[Air-l] conceptual lexicon

Ellis Godard ellis.godard at csun.edu
Fri Jul 28 13:55:58 PDT 2006


I agree with chunks of what Jeremy wrote. But...
> definitions.   Network... looks like it lets you escape the issues  
> with 'community', but you always have to wonder then what you are  
> really talking about when you are talking about a network of  
> people.   You hopefully have defined some way that the people are  
> connected, thus the network, and then the question always becomes...  
> is the way that people are connected 'real' or an artifact of the  
> research.  frequently, I find that when people say there is a  
> network, I could disagree by saying the way that you operationalize  
> the network is insufficiently rich and lacks the capacity to really  
> indicate connection and all you really have mapped is 'x person has  
> talked to y person' or 'x person reports that they share interest z  
> with y person'.   In the end, the theory has to map onto the  
> empirical evidence, and not extend it.

I agree with the last sentence, and everything before it, but not the
implied connection. Operationalizing, observing, and measuring networks with
paths such as 'x talks to y' is perfectly sufficient if the exogenous
variable is a network of talk. The problem, as with "community", is
extrapolating from 'x talks to y' that the network involves more than (or
only) that, rather than extending only from that empirical evidence.

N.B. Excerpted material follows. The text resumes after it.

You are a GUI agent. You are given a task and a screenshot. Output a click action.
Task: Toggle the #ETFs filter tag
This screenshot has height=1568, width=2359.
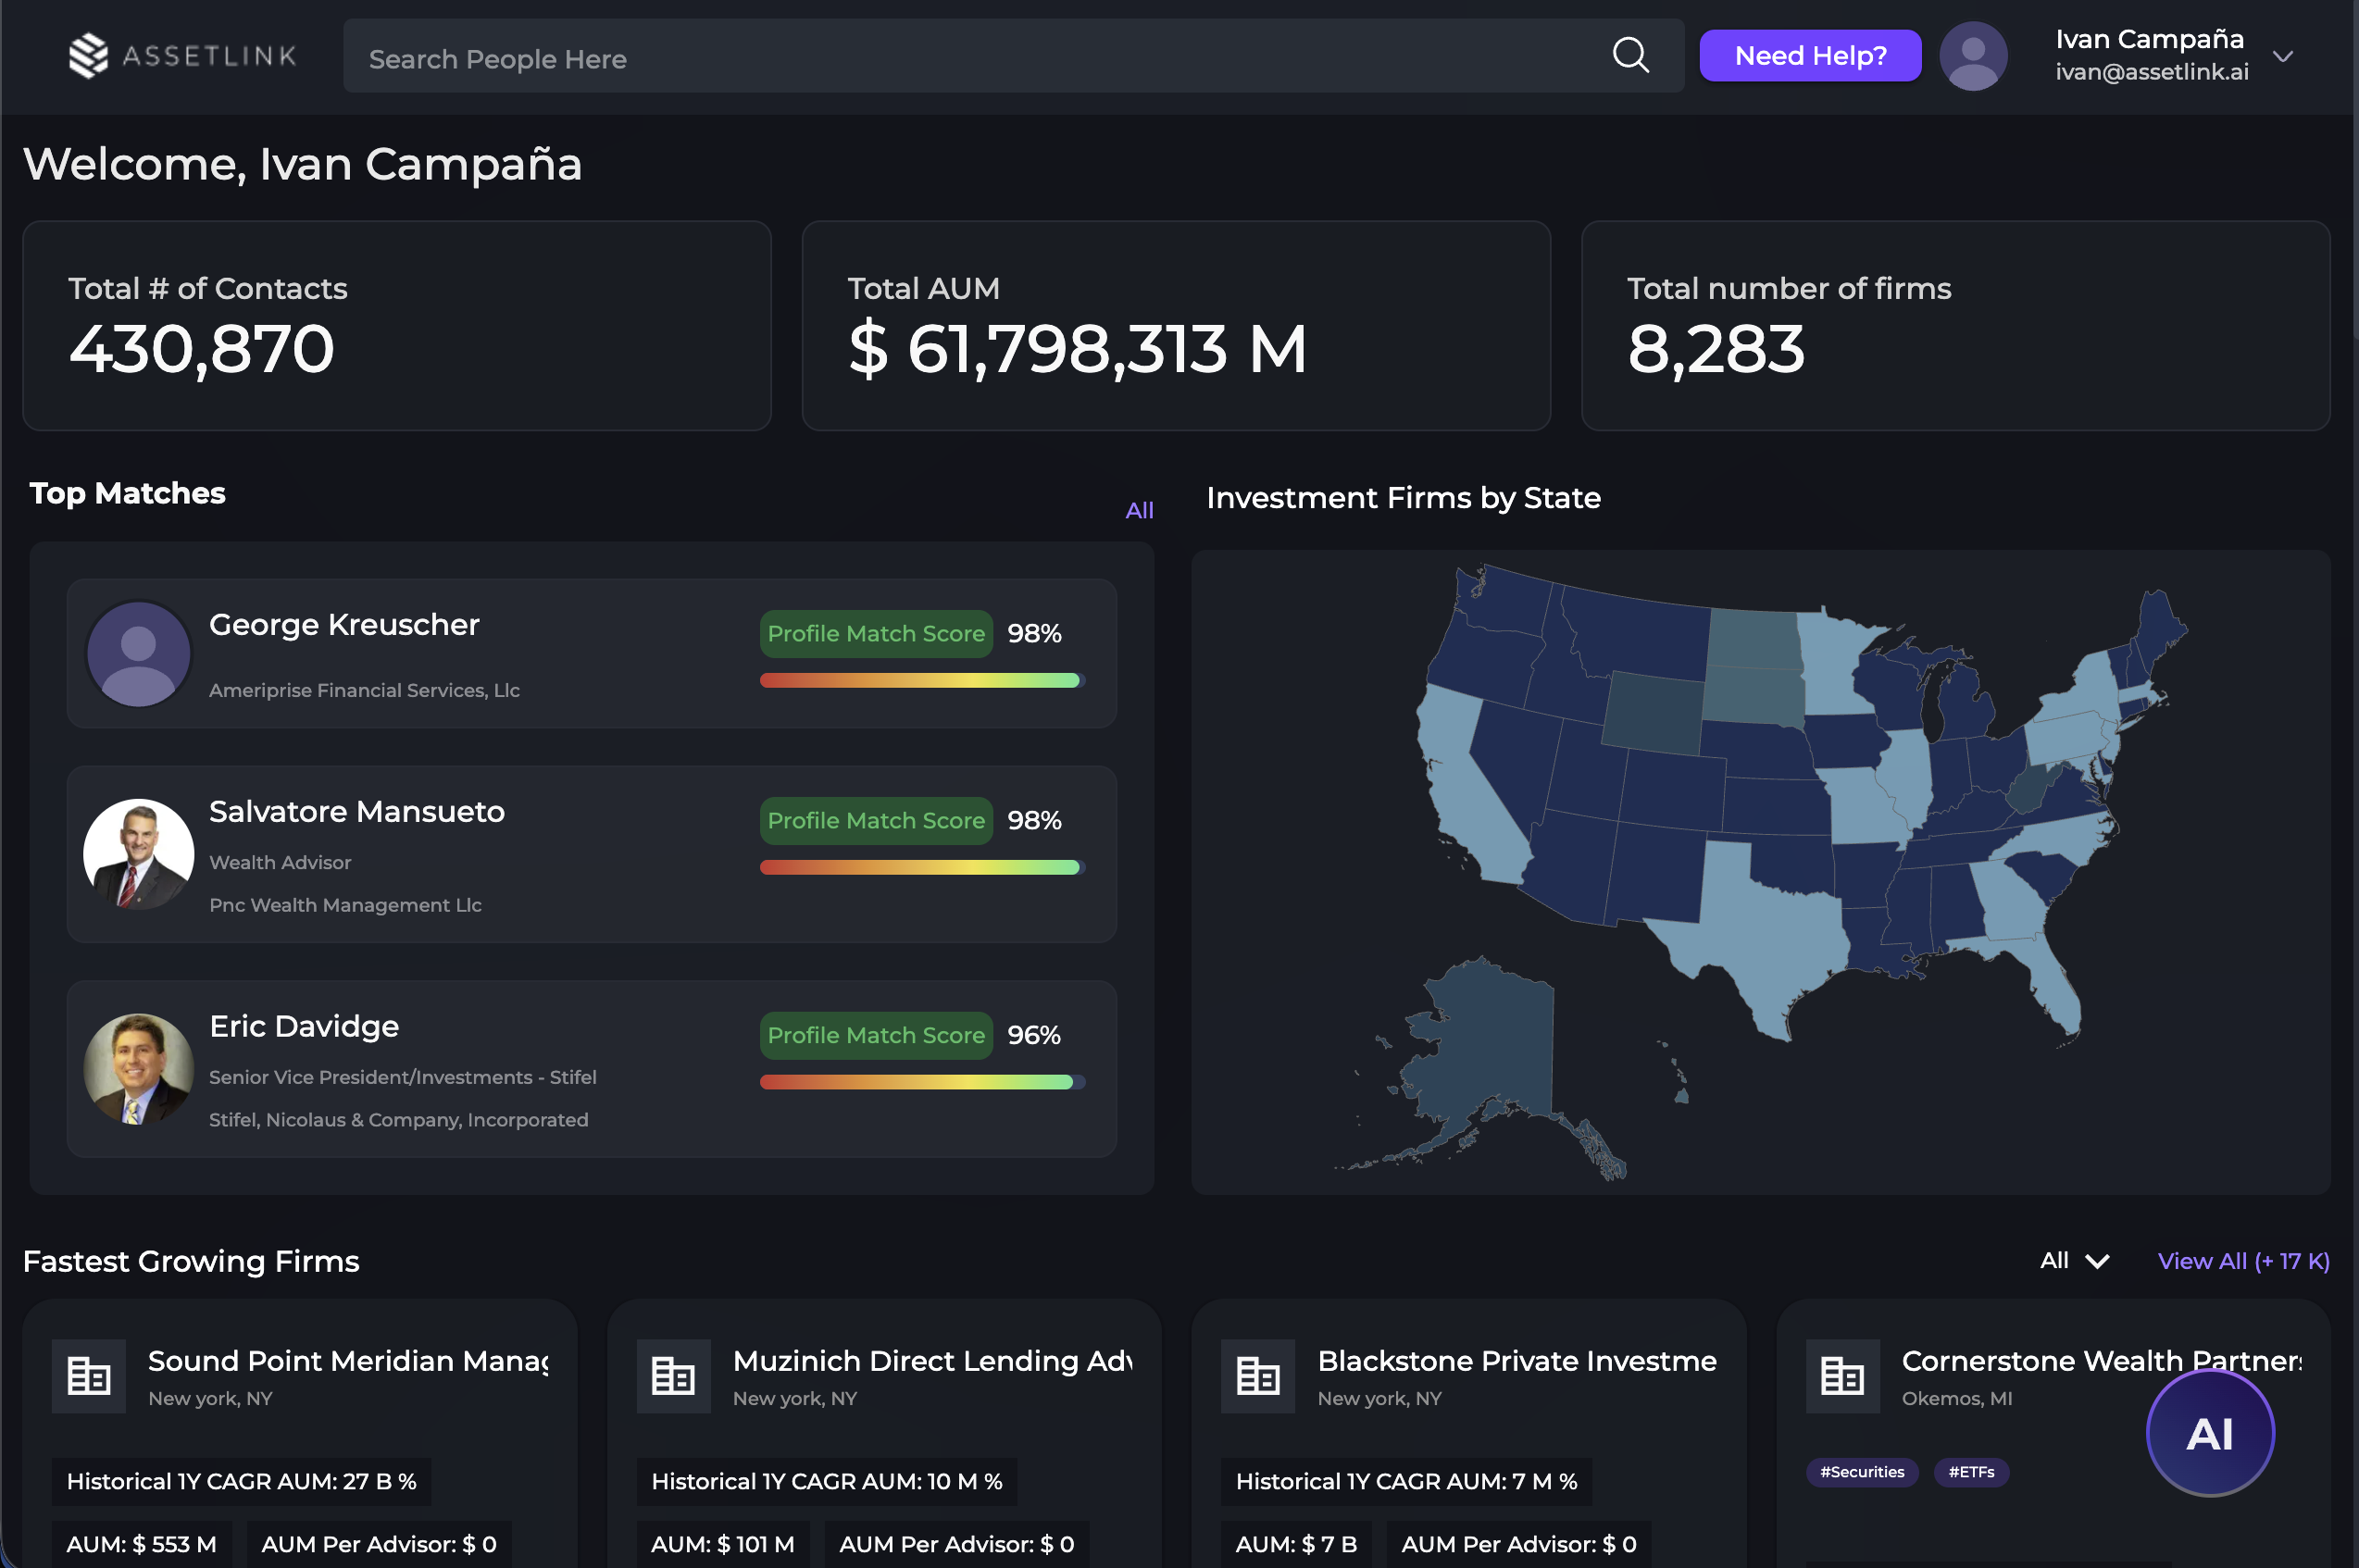click(1970, 1472)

Somewhat related, networks (and communities) are too often and too hastily
toggled between the independent and dependent variation. Research on the
*consequences* of tight talk networks may say little or nothing about the
creation of or conditions for those networks. Lay talk, of course, makes
such jumps grossly and inanely. But scholarly work, too, could be more
articulate in delineating the empirical extent (and theoretical role) of
networks.

> here's a thought if you want to really deal with social 
> theory, throw  
> out 'methodological individualism' and figure out a way of actually  
> analyzing the collective.  once that is done, then the social 
> will be  
> analyzed in a way that is far more profound and perhaps more real. 

Again, I agree with these two sentences, but not the implication. We should
indeed focus on the "real", and move beyond invididualism. But that doesn't
mean that "analyzing the collective" requires aggregate measures.
Descriptions and observations should proceed from case instances. We can
thus analyze a collective (whatever it's called - network, community,
nation, Frank, etc.) as the multitude of observed interactions (is the
network of talk dense or sparse, tight or loose?) without extrapolating that
the collective is something more or other than those observed interactions.
Analyzing a collective, devoid of descriptions of case instances, is less
profound (and much farther from "real") than individualism.